Tasks to complete:
A: List every year that appears in the Lucía Peixoto biography and the event the text ties to each one.
B: Continue the Lucía Peixoto biography from its final sentence.

START Provided text

= Lucia Peixoto =

Uruguayan-American biochemist and neuroscientist

Lucía Peixoto is a Uruguayan-American biochemist and neuroscientist whose research concerns the genomic and biomolecular basis of sleep, memory, and autism. She is an associate professor in the Department of Translational Medicine and Physiology of the Elson S. Floyd College of Medicine at Washington State University.

==Education and career==
Peixoto received a bachelor's degree in biochemistry from the University of the Republic (Uruguay) in 2002. She completed a Ph.D. in biology in 2009 at the University of Pennsylvania, under the supervision of David S. Roos.

After continuing at the University of Pennsylvania for postdoctoral research in neuroscience, and interning at the Children’s Hospital of Philadelphia, she joined the Washington State University Department of Translational Medicine and Physiology as an assistant professor in 2015. She was promoted to associate professor there in 2023.

END Provided text
START Data records

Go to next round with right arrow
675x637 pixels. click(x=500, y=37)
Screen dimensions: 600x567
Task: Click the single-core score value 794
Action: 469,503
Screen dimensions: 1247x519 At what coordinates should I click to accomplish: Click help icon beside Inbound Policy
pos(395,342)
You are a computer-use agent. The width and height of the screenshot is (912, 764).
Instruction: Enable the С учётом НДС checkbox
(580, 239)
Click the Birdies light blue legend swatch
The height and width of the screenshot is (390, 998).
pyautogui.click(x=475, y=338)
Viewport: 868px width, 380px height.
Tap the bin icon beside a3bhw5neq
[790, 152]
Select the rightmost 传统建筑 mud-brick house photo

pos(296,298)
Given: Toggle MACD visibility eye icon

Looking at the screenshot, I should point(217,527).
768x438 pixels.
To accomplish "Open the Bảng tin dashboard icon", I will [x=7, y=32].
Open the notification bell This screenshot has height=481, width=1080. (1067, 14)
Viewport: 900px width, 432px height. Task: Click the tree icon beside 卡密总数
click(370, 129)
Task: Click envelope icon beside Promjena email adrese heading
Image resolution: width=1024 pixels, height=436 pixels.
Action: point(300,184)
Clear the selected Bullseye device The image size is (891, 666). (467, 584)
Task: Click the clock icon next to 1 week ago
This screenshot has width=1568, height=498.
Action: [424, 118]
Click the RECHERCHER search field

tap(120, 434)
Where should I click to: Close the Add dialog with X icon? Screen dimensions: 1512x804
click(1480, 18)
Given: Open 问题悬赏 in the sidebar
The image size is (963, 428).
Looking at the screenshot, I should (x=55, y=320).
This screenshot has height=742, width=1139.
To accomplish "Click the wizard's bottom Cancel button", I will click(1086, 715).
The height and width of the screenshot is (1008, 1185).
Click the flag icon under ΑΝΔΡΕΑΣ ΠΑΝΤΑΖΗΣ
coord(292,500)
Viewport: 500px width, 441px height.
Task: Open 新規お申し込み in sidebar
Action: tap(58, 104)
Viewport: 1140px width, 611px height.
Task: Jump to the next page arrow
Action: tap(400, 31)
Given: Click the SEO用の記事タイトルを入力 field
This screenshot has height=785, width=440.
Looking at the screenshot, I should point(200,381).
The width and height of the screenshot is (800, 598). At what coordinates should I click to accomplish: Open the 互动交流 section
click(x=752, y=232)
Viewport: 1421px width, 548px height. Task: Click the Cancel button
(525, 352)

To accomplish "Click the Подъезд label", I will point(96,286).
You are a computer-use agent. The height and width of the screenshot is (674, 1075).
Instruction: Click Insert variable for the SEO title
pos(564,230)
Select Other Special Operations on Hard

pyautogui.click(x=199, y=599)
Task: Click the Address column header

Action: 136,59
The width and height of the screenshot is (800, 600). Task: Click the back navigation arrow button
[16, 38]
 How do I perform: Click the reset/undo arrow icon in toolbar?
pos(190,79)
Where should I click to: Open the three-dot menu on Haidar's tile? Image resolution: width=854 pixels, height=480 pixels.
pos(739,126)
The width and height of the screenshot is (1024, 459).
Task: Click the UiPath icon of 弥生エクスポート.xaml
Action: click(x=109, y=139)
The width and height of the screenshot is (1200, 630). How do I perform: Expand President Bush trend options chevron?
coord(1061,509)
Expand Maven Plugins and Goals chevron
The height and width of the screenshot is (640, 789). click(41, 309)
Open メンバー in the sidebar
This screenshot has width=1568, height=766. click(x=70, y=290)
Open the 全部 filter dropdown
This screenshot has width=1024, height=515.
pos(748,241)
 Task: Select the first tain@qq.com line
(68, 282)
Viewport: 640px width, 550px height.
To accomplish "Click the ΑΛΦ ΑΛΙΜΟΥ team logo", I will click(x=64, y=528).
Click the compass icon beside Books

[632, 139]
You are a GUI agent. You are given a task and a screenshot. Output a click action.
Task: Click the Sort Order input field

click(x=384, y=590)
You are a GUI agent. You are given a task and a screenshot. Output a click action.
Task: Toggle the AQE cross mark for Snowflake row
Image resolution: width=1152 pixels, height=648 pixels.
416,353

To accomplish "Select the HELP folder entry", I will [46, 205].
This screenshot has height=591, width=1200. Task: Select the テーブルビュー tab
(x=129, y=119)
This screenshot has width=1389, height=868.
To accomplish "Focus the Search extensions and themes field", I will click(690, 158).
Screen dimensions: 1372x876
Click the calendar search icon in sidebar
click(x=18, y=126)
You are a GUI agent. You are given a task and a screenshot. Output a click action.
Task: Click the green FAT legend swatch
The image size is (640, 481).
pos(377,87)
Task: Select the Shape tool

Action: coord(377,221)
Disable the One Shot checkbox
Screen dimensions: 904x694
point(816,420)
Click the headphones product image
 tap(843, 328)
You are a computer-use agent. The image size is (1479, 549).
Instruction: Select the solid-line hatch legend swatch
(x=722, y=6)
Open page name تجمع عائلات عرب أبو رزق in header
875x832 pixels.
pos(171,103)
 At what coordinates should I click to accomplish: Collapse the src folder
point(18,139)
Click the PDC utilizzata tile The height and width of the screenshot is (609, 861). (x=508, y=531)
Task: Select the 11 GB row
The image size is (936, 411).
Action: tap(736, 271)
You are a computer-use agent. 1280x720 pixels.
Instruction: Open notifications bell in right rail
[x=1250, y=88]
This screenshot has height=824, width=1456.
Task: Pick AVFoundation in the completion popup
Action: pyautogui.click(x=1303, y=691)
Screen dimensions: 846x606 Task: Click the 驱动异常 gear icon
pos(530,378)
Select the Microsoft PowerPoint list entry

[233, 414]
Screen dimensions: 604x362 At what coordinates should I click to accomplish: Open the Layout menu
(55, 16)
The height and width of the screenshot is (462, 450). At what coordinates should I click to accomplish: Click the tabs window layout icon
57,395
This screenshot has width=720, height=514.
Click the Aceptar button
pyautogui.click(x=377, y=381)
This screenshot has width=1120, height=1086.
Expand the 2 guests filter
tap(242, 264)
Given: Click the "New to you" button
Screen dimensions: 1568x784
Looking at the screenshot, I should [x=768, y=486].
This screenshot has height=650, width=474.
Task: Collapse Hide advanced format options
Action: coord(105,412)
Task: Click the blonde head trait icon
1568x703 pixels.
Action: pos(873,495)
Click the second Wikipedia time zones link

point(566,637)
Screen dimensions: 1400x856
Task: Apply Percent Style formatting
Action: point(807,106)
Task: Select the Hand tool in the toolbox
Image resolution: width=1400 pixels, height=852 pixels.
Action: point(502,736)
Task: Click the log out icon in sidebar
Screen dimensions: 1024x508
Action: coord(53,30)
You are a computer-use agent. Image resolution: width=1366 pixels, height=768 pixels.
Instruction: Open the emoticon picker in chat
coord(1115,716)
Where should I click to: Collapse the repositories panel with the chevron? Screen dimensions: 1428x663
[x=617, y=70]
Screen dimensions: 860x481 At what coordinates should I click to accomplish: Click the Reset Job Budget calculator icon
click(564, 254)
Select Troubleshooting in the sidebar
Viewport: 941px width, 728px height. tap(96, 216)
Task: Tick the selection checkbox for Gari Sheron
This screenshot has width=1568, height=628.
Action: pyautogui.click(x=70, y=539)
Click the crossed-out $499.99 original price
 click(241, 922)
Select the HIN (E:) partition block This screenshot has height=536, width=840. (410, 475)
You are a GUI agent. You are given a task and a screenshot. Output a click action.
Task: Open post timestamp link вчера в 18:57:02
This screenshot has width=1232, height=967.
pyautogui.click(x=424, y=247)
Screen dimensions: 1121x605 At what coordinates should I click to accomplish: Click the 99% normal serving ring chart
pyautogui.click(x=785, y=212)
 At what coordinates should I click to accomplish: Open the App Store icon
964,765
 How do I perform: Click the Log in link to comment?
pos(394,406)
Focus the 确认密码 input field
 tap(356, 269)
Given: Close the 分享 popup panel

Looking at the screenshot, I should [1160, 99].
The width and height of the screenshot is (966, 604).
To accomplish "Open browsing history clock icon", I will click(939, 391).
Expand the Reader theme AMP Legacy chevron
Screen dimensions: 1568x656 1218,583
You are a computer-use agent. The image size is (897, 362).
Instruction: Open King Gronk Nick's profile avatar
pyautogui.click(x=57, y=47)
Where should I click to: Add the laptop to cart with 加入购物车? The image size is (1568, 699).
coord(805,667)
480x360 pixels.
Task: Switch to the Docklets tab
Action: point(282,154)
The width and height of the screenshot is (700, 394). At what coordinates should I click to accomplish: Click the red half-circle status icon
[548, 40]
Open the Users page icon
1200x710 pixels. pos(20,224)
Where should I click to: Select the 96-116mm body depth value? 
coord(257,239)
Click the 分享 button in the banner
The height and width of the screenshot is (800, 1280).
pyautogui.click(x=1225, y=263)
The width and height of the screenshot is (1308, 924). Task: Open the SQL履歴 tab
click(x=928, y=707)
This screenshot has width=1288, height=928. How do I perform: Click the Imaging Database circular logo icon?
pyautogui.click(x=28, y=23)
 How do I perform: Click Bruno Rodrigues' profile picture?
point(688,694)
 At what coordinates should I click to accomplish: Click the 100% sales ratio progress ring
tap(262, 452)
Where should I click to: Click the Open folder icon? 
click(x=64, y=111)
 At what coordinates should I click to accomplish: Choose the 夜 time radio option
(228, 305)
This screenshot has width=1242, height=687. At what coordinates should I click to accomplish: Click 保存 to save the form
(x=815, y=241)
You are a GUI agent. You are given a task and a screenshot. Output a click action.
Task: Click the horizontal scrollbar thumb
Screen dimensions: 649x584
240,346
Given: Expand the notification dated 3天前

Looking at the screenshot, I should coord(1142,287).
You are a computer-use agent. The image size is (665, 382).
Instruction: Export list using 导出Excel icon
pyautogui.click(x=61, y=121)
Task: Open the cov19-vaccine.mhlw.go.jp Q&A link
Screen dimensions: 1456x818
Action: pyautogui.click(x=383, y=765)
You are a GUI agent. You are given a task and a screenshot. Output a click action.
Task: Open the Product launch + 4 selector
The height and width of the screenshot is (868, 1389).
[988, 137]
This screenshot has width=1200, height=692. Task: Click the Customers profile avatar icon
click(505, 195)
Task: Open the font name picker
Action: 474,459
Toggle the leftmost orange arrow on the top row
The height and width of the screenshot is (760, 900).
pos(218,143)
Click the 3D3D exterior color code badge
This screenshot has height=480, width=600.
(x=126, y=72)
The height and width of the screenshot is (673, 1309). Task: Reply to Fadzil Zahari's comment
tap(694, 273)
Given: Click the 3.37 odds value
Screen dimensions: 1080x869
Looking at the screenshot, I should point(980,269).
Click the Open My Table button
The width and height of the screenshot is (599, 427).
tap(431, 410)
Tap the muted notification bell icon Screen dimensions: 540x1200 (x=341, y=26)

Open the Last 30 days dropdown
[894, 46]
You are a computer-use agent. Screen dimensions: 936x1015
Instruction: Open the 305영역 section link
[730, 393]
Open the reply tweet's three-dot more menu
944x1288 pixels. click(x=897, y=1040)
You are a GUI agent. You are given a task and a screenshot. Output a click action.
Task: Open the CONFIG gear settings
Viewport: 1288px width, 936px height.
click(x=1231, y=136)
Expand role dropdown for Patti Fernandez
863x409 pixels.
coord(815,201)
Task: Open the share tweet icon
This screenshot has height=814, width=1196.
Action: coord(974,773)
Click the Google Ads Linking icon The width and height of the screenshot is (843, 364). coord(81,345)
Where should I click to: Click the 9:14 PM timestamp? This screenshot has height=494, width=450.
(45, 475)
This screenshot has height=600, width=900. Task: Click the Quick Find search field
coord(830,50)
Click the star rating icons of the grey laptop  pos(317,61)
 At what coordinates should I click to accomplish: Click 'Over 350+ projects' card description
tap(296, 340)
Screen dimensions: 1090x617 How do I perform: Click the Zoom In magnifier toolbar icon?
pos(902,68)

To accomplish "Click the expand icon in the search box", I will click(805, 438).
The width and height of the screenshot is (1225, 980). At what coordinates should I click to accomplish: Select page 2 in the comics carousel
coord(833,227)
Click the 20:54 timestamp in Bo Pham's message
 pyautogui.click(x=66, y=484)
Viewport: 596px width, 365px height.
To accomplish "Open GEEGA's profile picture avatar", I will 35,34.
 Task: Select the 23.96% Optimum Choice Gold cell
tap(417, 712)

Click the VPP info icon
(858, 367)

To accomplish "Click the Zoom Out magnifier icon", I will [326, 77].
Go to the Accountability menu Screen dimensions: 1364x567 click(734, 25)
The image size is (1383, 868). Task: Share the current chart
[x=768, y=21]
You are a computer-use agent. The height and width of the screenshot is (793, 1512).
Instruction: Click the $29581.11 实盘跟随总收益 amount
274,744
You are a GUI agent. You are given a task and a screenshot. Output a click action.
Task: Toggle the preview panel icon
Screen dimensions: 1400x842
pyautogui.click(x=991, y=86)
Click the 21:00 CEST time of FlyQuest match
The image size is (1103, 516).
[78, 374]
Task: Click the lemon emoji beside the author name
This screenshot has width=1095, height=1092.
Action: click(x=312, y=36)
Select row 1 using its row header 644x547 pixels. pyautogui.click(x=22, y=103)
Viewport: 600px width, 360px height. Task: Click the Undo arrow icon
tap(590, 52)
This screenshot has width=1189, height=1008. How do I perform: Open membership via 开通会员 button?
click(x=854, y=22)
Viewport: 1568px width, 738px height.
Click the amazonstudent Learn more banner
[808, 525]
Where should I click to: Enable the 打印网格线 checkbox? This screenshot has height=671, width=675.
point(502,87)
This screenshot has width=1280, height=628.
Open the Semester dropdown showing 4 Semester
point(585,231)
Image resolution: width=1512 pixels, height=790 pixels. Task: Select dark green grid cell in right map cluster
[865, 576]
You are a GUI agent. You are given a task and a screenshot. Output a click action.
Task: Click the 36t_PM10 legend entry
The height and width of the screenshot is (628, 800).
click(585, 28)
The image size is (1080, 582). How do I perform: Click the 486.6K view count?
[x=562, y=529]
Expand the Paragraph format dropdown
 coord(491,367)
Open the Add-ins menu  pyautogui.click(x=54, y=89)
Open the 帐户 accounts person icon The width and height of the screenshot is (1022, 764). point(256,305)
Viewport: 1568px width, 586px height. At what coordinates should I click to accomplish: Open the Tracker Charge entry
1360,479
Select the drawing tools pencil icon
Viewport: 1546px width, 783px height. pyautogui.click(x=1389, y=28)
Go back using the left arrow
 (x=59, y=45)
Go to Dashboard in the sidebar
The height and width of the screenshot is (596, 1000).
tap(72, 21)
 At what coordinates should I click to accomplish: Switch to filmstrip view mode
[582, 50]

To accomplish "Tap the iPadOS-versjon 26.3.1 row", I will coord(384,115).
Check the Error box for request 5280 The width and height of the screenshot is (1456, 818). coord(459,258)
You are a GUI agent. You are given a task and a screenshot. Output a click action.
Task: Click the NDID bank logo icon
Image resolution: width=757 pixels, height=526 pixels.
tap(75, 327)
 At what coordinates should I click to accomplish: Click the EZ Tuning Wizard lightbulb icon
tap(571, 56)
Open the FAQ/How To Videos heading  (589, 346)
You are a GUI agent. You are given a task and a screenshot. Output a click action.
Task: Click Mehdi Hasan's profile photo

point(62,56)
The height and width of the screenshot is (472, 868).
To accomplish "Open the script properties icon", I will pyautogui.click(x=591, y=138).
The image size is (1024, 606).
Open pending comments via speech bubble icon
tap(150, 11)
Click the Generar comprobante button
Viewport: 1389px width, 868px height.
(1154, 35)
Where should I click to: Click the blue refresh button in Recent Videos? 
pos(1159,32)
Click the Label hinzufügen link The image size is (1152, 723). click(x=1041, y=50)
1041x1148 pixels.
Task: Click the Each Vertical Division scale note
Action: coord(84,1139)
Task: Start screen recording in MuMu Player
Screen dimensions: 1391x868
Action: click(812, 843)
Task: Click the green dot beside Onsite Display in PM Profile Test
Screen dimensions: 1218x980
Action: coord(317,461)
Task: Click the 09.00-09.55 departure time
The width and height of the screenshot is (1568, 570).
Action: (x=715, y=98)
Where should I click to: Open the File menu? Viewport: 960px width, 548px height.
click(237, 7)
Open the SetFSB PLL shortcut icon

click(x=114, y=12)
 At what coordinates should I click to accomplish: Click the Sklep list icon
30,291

END Data records

Answers per task:
A:
- 2002: She received a bachelor's degree in biochemistry from the University of the Republic (Uruguay).
- 2009: She completed a Ph.D. in biology at the University of Pennsylvania.
- 2015: She joined the Washington State University Department of Translational Medicine and Physiology as an assistant professor.
- 2023: She was promoted to associate professor.

B:
==Recognition==
Peixoto was the 2025 recipient of the society's Outstanding Contributions to ISCB Award, recognizing contributions including STEM outreach and serving as the founding chair of the society's Equity, Diversity, and Inclusion committee. She was also named as a Fellow of the International Society for Computational Biology in 2025, recognizing both her service and research accomplishments.